Now about that brother playing at Nebraska, one of OU’s most fierce rivals during the heyday of Switzer and Cornhusker coaching legend, Tom Osborne.
It almost seems as though the Darlingtons foreshadowed where their sons would attend college. Ty was a Sooner from birth, but Zack had a different experience. During the ‘90s, Rick Darlington was a Nebraska fan. Shelly even remembers him picking her up from the airport in a Nebraska sweatshirt on one of their first dates. Rick liked Nebraska so much, in fact, that he named their younger son after Zack Wiegert, a standout offensive lineman at Nebraska from 1991-94.
With two sons in the national football spotlight, Shelly Darlington said her family is overwhelmed with blessings. As a mother, though, she is most excited about both sons having the opportunity to get a college degree.

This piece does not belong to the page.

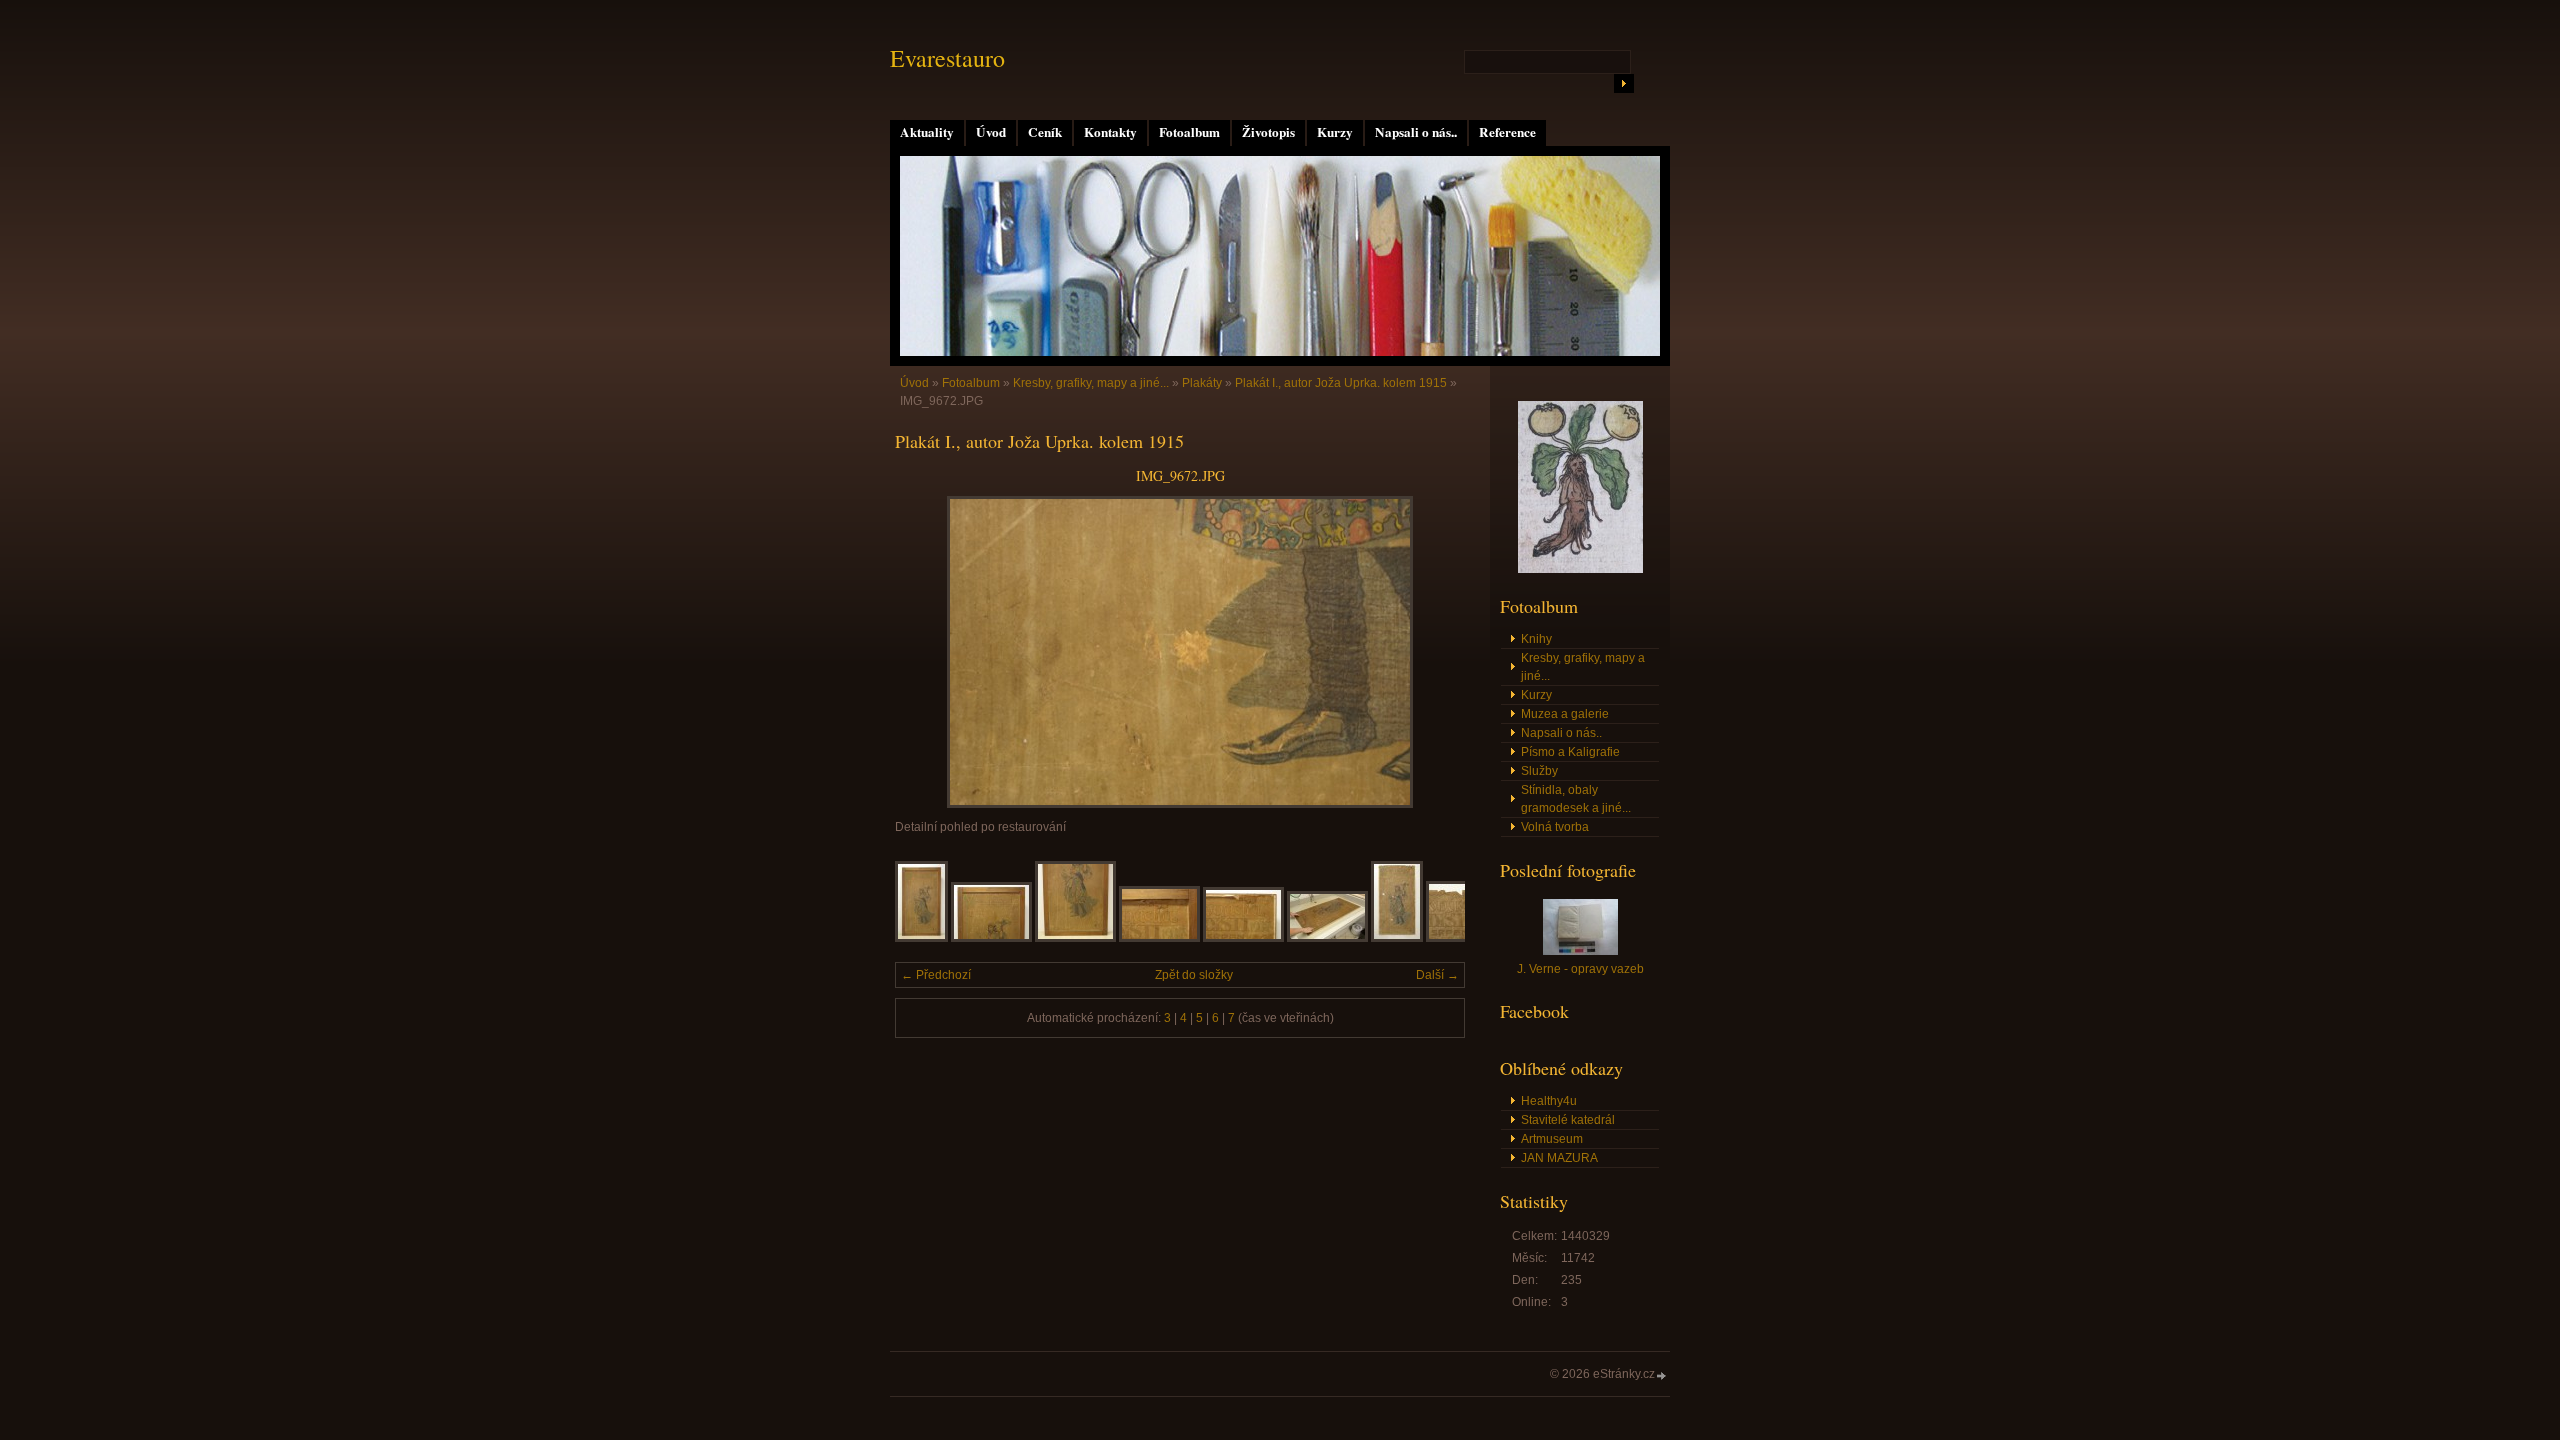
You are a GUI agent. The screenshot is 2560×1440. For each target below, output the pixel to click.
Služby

“Saturday for the first time--it actually seemed real to us that both sons were playing college football,” Shelly said. “As Ty was preparing for spring practice, Zack was out on the field in his Nebraska stuff. It’s a very unique thing. We’re grateful that they’re both going to get a chance to get a free education. That’s the ultimate goal. There are wonderful memories that happen with football, but coming out with a college degree and looking into their future, that’s a big deal not to have any debt coming out.”
Ty plans to finish his degree next December when he will graduate with an undergraduate degree in multidisciplinary studies. When he walks the stage, he will be the 15th member of his family to earn a degree from the University of Oklahoma. Generations have walked this campus before him, and he’s proud to follow suit.
Oklahoma football isn’t just a pastime for Ty Darlington’s family; it’s a family tradition.